Colombian military intelligence has tied the FARC to the Mexican rebel group Revolutionary Popular Army (EPR), according to press reports. Morett, the surviving student from the Sucumb*os attack and a member of Revolucionario, allegedly had links to the EPR, say other press reports.


''The Mexican citizens who want to meet because they sympathize with the FARC have a right to do it, but it must be well known that groups exist that adore the terrorism of the Colombian guerrilla,'' wrote Pablo Hiriart, a columnist for the newspaper Excelsior. Roberto and Héctor dismiss the arguments against the dead students as ``media manipulation.''

José Narro, the dean of UNAM, told the newspaper Reforma that the notion that guerrilla groups are operating in the university is ''absurd'' and ``outrageous.''

UNAM officials did not return telephone calls seeking comment.

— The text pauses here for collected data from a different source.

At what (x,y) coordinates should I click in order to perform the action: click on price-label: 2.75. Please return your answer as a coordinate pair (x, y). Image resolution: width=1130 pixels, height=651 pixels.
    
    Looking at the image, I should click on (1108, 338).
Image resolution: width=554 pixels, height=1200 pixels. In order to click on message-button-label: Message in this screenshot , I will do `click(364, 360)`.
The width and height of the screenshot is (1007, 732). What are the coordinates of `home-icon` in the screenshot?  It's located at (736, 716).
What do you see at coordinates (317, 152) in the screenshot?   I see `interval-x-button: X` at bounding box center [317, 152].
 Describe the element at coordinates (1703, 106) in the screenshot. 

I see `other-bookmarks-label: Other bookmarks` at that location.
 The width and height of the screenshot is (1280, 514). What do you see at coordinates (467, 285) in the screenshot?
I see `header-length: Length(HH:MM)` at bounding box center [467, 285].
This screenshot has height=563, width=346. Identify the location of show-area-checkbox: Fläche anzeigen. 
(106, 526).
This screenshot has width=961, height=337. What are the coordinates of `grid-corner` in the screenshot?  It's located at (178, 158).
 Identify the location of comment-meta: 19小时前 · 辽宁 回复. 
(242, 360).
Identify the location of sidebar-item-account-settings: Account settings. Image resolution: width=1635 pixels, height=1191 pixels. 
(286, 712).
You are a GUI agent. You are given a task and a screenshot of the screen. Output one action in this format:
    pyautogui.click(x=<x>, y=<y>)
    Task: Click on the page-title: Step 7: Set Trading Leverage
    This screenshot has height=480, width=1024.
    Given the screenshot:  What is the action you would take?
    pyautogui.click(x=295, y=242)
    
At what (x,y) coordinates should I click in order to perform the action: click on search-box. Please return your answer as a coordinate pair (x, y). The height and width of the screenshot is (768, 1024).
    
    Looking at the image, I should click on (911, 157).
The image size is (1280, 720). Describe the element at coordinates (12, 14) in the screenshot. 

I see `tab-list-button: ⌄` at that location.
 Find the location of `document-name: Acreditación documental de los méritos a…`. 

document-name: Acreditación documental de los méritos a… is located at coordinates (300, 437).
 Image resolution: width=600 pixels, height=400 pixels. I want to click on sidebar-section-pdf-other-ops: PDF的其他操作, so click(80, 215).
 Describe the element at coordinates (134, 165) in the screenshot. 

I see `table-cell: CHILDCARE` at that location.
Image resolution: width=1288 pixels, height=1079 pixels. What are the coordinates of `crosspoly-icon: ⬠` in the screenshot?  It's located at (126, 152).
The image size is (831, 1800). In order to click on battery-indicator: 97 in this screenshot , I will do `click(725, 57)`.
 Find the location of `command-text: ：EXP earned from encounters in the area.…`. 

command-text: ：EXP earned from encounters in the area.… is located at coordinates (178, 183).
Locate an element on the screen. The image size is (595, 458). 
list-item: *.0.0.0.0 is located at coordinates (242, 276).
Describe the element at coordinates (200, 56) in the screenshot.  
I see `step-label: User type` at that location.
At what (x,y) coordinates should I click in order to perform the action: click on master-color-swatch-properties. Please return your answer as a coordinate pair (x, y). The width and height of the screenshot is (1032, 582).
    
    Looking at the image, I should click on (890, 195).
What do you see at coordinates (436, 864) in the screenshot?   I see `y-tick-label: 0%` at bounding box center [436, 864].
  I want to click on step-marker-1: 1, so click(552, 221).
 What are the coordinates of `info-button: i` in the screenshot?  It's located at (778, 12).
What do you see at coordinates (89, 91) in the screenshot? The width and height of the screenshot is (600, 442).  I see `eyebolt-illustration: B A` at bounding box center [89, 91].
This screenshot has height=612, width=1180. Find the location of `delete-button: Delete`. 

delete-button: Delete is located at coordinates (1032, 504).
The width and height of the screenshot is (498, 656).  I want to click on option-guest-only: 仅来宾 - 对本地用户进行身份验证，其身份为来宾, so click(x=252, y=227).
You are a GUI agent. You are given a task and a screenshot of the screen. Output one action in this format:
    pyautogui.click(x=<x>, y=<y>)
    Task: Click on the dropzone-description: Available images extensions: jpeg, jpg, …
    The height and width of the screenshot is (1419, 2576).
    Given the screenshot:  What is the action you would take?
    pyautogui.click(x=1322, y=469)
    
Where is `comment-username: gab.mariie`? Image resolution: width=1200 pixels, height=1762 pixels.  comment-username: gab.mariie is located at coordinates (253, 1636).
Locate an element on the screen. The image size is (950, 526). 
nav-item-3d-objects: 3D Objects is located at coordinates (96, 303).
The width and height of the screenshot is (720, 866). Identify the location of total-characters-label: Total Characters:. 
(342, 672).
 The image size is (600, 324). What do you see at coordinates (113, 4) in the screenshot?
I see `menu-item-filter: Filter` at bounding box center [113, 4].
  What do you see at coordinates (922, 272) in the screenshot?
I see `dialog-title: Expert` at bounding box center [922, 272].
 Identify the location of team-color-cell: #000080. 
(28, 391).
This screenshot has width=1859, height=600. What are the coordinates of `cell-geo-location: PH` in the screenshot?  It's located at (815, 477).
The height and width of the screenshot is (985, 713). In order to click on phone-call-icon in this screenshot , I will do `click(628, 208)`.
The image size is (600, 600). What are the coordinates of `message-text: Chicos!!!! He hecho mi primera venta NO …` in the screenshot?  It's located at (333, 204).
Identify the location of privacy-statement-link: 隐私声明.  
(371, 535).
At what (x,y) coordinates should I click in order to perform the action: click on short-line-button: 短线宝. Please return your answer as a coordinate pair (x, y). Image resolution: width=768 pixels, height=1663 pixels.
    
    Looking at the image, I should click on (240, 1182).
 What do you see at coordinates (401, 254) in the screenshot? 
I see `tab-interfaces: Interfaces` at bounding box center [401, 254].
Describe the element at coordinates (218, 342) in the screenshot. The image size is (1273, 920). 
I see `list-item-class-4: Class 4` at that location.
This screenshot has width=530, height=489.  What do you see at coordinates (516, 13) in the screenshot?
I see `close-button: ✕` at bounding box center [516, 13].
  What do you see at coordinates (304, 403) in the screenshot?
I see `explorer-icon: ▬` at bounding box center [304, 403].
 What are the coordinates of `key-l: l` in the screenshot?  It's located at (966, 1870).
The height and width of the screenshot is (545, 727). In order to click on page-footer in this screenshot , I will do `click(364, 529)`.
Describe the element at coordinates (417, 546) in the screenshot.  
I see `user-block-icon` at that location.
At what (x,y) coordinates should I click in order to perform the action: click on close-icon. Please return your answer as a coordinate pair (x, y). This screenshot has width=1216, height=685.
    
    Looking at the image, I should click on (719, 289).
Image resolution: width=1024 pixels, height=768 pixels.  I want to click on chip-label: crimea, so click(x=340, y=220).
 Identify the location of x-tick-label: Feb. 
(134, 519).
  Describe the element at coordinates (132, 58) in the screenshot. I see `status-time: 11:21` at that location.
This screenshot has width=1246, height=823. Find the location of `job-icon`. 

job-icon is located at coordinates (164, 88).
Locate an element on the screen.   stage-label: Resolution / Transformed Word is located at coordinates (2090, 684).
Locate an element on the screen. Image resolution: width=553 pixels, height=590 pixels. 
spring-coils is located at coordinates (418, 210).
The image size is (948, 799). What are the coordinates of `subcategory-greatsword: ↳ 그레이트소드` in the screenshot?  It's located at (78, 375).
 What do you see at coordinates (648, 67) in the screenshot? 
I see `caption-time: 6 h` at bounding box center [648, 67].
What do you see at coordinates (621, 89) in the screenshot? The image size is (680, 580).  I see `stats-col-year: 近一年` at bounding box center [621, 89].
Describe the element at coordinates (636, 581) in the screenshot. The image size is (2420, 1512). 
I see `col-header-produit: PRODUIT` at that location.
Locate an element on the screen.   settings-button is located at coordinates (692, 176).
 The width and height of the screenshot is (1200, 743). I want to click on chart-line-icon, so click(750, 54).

For Raúl Trejo, a professor of sociology at UNAM, the inability of the university to control these groups' activities is troubling.

''The fact that these students take over meeting rooms and classrooms is not so much a sign of pluralism and tolerance as it is of fear and negligence'' that harms both students and professors, he said. Trejo added that the university has not been strong enough in its condemnation of the FARC and similar organizations.

Mart*n Iñiguez, a professor of international relations at UNAM, said that the students killed in Colombia were simply misguided by the arguments of representatives of international groups who visit the campus to link with the student groups.

''They were in the wrong place at the wrong time,'' he said.

Iñiguez worries about the lack of political will by school administrators to control the situation and regain control of the classrooms.

''The UNAM is a reflection of the microcosm of the Mexican political system: extreme tolerance because of a reluctance to pay the political cost,'' he said.